A total of 3,288 cases were reported in the serious hazard of blood transfusion (SHOT) report in the year 2015. Of the total SHOT cases, 77.7% of errors resulted from mistakes or "human factors," and only 10% were not preventable (mostly allergic/febrile reactions). The number of cases with major morbidity was 166 and the total deaths reported were 26. The reported major morbidities were hemolytic transfusion reactions, transfusion associated circulatory overload (TACO), and transfusion-transmitted infection, transfusion-related acute lung injury (TRALI), ABO incompatible transfusion, and transfusion of incorrect blood product. These complications could have occurred because of the errors in blood transfusion practice. Major contributing factors for these errors could be the problems in transportation of the blood constituent from blood bank to the hospital, lack of cross-checking practice at bed side, and lack of regular monitoring of the patients during and after the transfusion process [6-8].

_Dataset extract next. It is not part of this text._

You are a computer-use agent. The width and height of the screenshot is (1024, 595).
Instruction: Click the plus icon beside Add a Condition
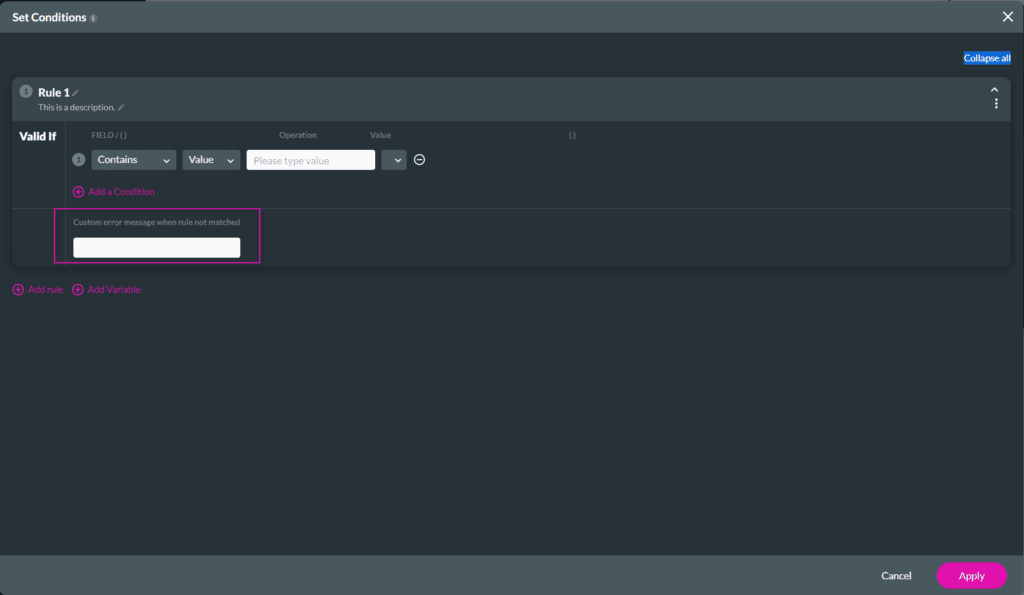click(78, 191)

There is a practice of standard guidelines or transfusion-related policies in different countries, which cover important processes of blood transfusion practice including the screening of donor blood for infectious diseases, analysis of the necessity of transfusion, and ABO compatibility tests [9-12]. Most of the practiced guidelines highlight the importance of proper identification of the patient that comprises complete name, date of birth, and hospital admission numbers given to each patient. These current guidelines further state that the patient undergoing blood transfusion should be assessed for not more than 60 minutes before transfusion and at 15 minutes of the commencement of transfusion [8,13,14].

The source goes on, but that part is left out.